- **Provided entries**:
=== Section Start ===

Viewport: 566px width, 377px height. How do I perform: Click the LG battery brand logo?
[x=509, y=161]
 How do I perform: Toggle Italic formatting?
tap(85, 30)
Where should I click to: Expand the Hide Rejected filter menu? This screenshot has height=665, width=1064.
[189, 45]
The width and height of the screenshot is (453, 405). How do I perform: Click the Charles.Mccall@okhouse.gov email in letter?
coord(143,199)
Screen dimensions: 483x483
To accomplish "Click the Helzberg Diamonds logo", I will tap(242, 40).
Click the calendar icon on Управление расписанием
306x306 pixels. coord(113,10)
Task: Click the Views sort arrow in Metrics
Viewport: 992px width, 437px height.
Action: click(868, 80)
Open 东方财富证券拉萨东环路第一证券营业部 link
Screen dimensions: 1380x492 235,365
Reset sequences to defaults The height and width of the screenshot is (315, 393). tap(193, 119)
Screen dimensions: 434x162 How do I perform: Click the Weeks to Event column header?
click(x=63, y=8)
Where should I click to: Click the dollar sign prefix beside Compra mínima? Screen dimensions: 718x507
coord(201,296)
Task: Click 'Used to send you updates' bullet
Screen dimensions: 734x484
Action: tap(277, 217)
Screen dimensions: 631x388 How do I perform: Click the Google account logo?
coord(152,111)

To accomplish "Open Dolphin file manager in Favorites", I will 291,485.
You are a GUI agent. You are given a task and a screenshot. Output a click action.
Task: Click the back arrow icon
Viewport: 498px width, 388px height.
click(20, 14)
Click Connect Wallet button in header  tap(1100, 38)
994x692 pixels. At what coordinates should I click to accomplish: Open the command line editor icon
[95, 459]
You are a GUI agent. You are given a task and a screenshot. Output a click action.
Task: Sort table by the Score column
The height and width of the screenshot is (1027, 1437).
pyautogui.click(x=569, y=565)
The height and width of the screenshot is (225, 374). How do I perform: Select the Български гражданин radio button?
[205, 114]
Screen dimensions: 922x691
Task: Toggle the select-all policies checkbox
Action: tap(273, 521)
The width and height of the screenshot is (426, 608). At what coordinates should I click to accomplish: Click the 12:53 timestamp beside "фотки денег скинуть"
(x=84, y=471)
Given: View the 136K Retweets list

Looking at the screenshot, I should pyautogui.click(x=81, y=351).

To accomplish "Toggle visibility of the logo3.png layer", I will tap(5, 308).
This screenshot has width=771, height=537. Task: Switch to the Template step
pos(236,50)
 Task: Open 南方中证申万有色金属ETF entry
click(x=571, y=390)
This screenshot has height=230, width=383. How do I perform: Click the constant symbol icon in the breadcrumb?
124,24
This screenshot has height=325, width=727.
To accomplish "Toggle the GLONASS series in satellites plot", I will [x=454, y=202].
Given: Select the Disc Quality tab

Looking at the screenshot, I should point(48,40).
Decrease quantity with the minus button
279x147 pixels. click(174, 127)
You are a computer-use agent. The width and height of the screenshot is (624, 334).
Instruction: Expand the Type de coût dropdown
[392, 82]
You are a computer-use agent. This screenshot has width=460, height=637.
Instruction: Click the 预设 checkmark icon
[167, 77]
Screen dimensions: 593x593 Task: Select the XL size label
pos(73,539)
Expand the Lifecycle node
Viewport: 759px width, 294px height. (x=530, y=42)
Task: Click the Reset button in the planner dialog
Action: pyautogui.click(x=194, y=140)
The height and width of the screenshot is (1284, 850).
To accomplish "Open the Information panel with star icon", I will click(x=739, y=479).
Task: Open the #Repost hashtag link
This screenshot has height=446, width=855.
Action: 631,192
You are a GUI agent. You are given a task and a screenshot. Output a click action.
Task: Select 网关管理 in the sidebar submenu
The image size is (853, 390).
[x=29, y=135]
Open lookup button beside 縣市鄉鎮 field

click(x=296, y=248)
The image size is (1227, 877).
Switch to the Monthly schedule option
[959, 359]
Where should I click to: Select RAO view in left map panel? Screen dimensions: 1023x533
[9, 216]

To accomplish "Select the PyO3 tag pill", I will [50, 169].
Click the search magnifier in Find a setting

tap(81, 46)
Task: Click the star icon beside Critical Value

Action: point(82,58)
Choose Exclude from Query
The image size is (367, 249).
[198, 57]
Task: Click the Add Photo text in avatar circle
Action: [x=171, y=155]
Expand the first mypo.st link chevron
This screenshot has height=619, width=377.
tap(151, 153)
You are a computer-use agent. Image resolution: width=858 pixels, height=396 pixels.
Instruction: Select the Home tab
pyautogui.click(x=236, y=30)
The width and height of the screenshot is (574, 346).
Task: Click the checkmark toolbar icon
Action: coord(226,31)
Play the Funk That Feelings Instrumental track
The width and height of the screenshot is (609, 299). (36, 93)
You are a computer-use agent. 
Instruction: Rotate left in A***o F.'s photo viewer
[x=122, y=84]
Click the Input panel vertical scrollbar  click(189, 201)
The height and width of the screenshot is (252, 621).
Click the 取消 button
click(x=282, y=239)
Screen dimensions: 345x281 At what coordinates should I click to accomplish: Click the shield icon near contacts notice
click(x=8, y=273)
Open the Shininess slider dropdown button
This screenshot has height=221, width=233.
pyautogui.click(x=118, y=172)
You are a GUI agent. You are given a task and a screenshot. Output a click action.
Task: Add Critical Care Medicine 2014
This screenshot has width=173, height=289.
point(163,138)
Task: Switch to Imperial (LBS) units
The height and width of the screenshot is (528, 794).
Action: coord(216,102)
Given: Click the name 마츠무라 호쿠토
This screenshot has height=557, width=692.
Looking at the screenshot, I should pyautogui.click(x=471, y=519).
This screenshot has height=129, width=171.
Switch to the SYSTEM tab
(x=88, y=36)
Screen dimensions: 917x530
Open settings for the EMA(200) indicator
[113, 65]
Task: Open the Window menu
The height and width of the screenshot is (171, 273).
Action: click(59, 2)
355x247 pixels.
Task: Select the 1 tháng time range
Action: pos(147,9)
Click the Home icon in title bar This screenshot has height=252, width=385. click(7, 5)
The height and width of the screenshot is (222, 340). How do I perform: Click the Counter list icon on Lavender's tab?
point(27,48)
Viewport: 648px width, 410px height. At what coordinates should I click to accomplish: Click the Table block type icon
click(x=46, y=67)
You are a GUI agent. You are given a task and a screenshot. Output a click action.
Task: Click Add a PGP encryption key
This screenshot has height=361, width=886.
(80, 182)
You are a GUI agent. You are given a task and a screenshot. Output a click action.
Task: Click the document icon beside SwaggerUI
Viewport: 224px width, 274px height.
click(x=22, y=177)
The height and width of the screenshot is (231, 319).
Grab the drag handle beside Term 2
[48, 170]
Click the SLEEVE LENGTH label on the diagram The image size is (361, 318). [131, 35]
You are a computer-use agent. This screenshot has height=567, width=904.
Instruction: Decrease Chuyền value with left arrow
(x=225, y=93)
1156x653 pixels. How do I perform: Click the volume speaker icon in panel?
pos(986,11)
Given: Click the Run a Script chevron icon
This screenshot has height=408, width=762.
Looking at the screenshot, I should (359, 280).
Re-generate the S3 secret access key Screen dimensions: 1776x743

=== Section End ===

- **What the task asks**: The expected result is every record above, duplicated exactly.

- **Written answer**:
Viewport: 566px width, 377px height. How do I perform: Click the LG battery brand logo?
[x=509, y=161]
 How do I perform: Toggle Italic formatting?
tap(85, 30)
Where should I click to: Expand the Hide Rejected filter menu? This screenshot has height=665, width=1064.
[189, 45]
The width and height of the screenshot is (453, 405). How do I perform: Click the Charles.Mccall@okhouse.gov email in letter?
coord(143,199)
Screen dimensions: 483x483
To accomplish "Click the Helzberg Diamonds logo", I will tap(242, 40).
Click the calendar icon on Управление расписанием
306x306 pixels. coord(113,10)
Task: Click the Views sort arrow in Metrics
Viewport: 992px width, 437px height.
Action: click(868, 80)
Open 东方财富证券拉萨东环路第一证券营业部 link
Screen dimensions: 1380x492 235,365
Reset sequences to defaults The height and width of the screenshot is (315, 393). tap(193, 119)
Screen dimensions: 434x162 How do I perform: Click the Weeks to Event column header?
click(x=63, y=8)
Where should I click to: Click the dollar sign prefix beside Compra mínima? Screen dimensions: 718x507
coord(201,296)
Task: Click 'Used to send you updates' bullet
Screen dimensions: 734x484
Action: tap(277, 217)
Screen dimensions: 631x388 How do I perform: Click the Google account logo?
coord(152,111)

To accomplish "Open Dolphin file manager in Favorites", I will 291,485.
You are a GUI agent. You are given a task and a screenshot. Output a click action.
Task: Click the back arrow icon
Viewport: 498px width, 388px height.
click(20, 14)
Click Connect Wallet button in header  tap(1100, 38)
994x692 pixels. At what coordinates should I click to accomplish: Open the command line editor icon
[95, 459]
You are a GUI agent. You are given a task and a screenshot. Output a click action.
Task: Sort table by the Score column
The height and width of the screenshot is (1027, 1437).
pyautogui.click(x=569, y=565)
The height and width of the screenshot is (225, 374). How do I perform: Select the Български гражданин radio button?
[205, 114]
Screen dimensions: 922x691
Task: Toggle the select-all policies checkbox
Action: tap(273, 521)
The width and height of the screenshot is (426, 608). At what coordinates should I click to accomplish: Click the 12:53 timestamp beside "фотки денег скинуть"
(x=84, y=471)
Given: View the 136K Retweets list

Looking at the screenshot, I should pyautogui.click(x=81, y=351).

To accomplish "Toggle visibility of the logo3.png layer", I will tap(5, 308).
This screenshot has width=771, height=537. Task: Switch to the Template step
pos(236,50)
 Task: Open 南方中证申万有色金属ETF entry
click(x=571, y=390)
This screenshot has height=230, width=383. How do I perform: Click the constant symbol icon in the breadcrumb?
124,24
This screenshot has height=325, width=727.
To accomplish "Toggle the GLONASS series in satellites plot", I will [x=454, y=202].
Given: Select the Disc Quality tab

Looking at the screenshot, I should point(48,40).
Decrease quantity with the minus button
279x147 pixels. click(174, 127)
You are a computer-use agent. The width and height of the screenshot is (624, 334).
Instruction: Expand the Type de coût dropdown
[392, 82]
You are a computer-use agent. This screenshot has width=460, height=637.
Instruction: Click the 预设 checkmark icon
[167, 77]
Screen dimensions: 593x593 Task: Select the XL size label
pos(73,539)
Expand the Lifecycle node
Viewport: 759px width, 294px height. (x=530, y=42)
Task: Click the Reset button in the planner dialog
Action: pyautogui.click(x=194, y=140)
The height and width of the screenshot is (1284, 850).
To accomplish "Open the Information panel with star icon", I will click(x=739, y=479).
Task: Open the #Repost hashtag link
This screenshot has height=446, width=855.
Action: 631,192
You are a GUI agent. You are given a task and a screenshot. Output a click action.
Task: Select 网关管理 in the sidebar submenu
The image size is (853, 390).
[x=29, y=135]
Open lookup button beside 縣市鄉鎮 field

click(x=296, y=248)
The image size is (1227, 877).
Switch to the Monthly schedule option
[959, 359]
Where should I click to: Select RAO view in left map panel? Screen dimensions: 1023x533
[9, 216]

To accomplish "Select the PyO3 tag pill", I will [50, 169].
Click the search magnifier in Find a setting

tap(81, 46)
Task: Click the star icon beside Critical Value

Action: point(82,58)
Choose Exclude from Query
The image size is (367, 249).
[198, 57]
Task: Click the Add Photo text in avatar circle
Action: [x=171, y=155]
Expand the first mypo.st link chevron
This screenshot has height=619, width=377.
tap(151, 153)
You are a computer-use agent. Image resolution: width=858 pixels, height=396 pixels.
Instruction: Select the Home tab
pyautogui.click(x=236, y=30)
The width and height of the screenshot is (574, 346).
Task: Click the checkmark toolbar icon
Action: coord(226,31)
Play the Funk That Feelings Instrumental track
The width and height of the screenshot is (609, 299). (36, 93)
You are a computer-use agent. 
Instruction: Rotate left in A***o F.'s photo viewer
[x=122, y=84]
Click the Input panel vertical scrollbar  click(189, 201)
The height and width of the screenshot is (252, 621).
Click the 取消 button
click(x=282, y=239)
Screen dimensions: 345x281 At what coordinates should I click to accomplish: Click the shield icon near contacts notice
click(x=8, y=273)
Open the Shininess slider dropdown button
This screenshot has height=221, width=233.
pyautogui.click(x=118, y=172)
You are a GUI agent. You are given a task and a screenshot. Output a click action.
Task: Add Critical Care Medicine 2014
This screenshot has width=173, height=289.
point(163,138)
Task: Switch to Imperial (LBS) units
The height and width of the screenshot is (528, 794).
Action: coord(216,102)
Given: Click the name 마츠무라 호쿠토
This screenshot has height=557, width=692.
Looking at the screenshot, I should pyautogui.click(x=471, y=519).
This screenshot has height=129, width=171.
Switch to the SYSTEM tab
(x=88, y=36)
Screen dimensions: 917x530
Open settings for the EMA(200) indicator
[113, 65]
Task: Open the Window menu
The height and width of the screenshot is (171, 273).
Action: click(59, 2)
355x247 pixels.
Task: Select the 1 tháng time range
Action: pos(147,9)
Click the Home icon in title bar This screenshot has height=252, width=385. click(7, 5)
The height and width of the screenshot is (222, 340). How do I perform: Click the Counter list icon on Lavender's tab?
point(27,48)
Viewport: 648px width, 410px height. At what coordinates should I click to accomplish: Click the Table block type icon
click(x=46, y=67)
You are a GUI agent. You are given a task and a screenshot. Output a click action.
Task: Click Add a PGP encryption key
This screenshot has height=361, width=886.
(80, 182)
You are a GUI agent. You are given a task and a screenshot. Output a click action.
Task: Click the document icon beside SwaggerUI
Viewport: 224px width, 274px height.
click(x=22, y=177)
The height and width of the screenshot is (231, 319).
Grab the drag handle beside Term 2
[48, 170]
Click the SLEEVE LENGTH label on the diagram The image size is (361, 318). [131, 35]
You are a computer-use agent. This screenshot has height=567, width=904.
Instruction: Decrease Chuyền value with left arrow
(x=225, y=93)
1156x653 pixels. How do I perform: Click the volume speaker icon in panel?
pos(986,11)
Given: Click the Run a Script chevron icon
This screenshot has height=408, width=762.
Looking at the screenshot, I should (359, 280).
Re-generate the S3 secret access key Screen dimensions: 1776x743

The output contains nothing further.